One of the big takeaways here is that the majority of those cases are from developing countries which accounted for 1.8 million (20%) of the global total, and where the life expectancy of a 10-year-old newly diagnosed with type 1 in 2021 was only about another 13 years compared to 65 more in developed countries. The Index estimates that by 2040, the diagnosis of T1D will increase to around 13.5-17.4 million (that’s 60-107% higher than right now!) with the developing countries taking the brunt of it.

That’s a lot of data and numbers, so let’s summarize. Eight and a half million people in this world have type 1 diabetes, but that’s only the ones we know about. Many of these people don’t live past age 20, which speaks to the difference in life expectancy of more than 50 years between developed nations and developing ones. Let that sink in. Fifty years. Just because of the lot you drew in the birthplace lottery.

The crucial job of the index, and why it’s so important, is that it highlights the lack of access to diagnosis, to insulin, to glucose meters or CGMs causing the discrepancy in life expectancy for a type 1 person in developing countries versus developed countries. This presents a bleak picture of the human cost of the disease around the world. But at least we now have a picture, one that will evolve as new information is added. The name of the game in all of this is access, access, access. If we can increase access, we can save lives.

Effects on physical health and life-expectancy notwithstanding, the goal of the JDRF is to eventually include an assessment of the toll that T1D takes on mental health, economics, and quality of life overall. It is their hope that armed with this information, we will be able to change these poor outcomes to better ones, if not eliminate them entirely. And as mentioned, that all begins with access.

Over the summer I had a glimpse into how diabetes is handled abroad. I was fortunate enough to volunteer in a camp in the Dominican Republic for children with Type 1 diabetes. Through the efforts of their local organization, “Aprendiendo a Vivir” (AAV), the children I worked with had access to insulin; however, it was mostly administered on a “need to have” basis. This meant that campers would only have insulin administered when their blood sugar is high, rather than before they eat. While this seems fine in practice, due to their lack of CGMs, it was essentially a mad dash to 300 for almost every kid.

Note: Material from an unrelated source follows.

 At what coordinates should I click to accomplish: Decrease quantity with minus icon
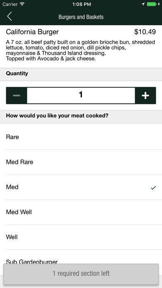17,96
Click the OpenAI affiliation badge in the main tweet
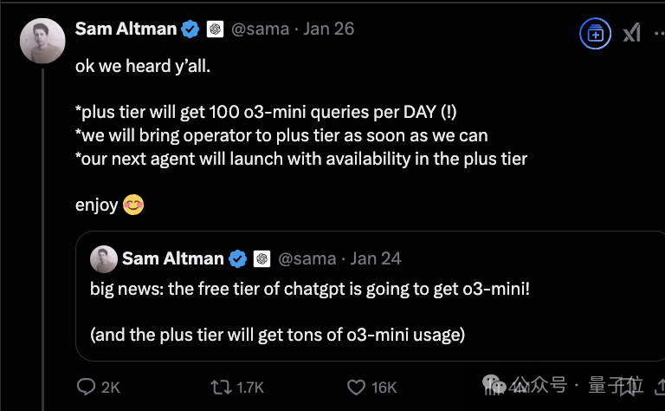The height and width of the screenshot is (411, 665). [x=216, y=29]
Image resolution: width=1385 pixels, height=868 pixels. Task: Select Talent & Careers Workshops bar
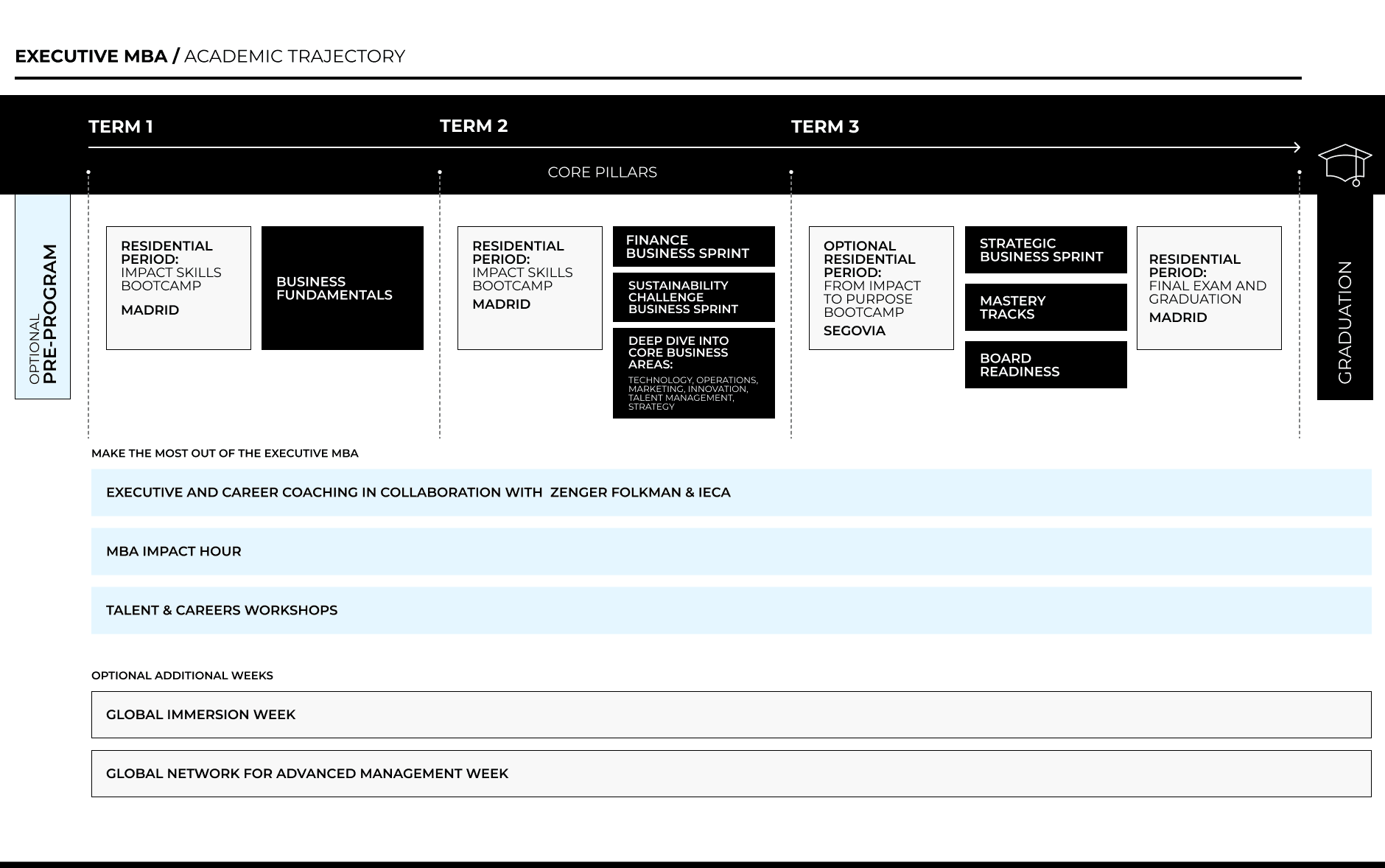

The fact that these children weren’t phased by these numbers indicates either a lack of education regarding diabetes or that these levels are a common occurrence for them. Neither thought is very reassuring. Though I can’t comment on the treatment plan for these kids outside the camp, I can confirm that AAV regularly gives them access to free insulin, and their treatment plans are all handled by a local medical professional. In summary, the human toll of type 1 diabetes around the world is real and we need to strive for improvement and a cure.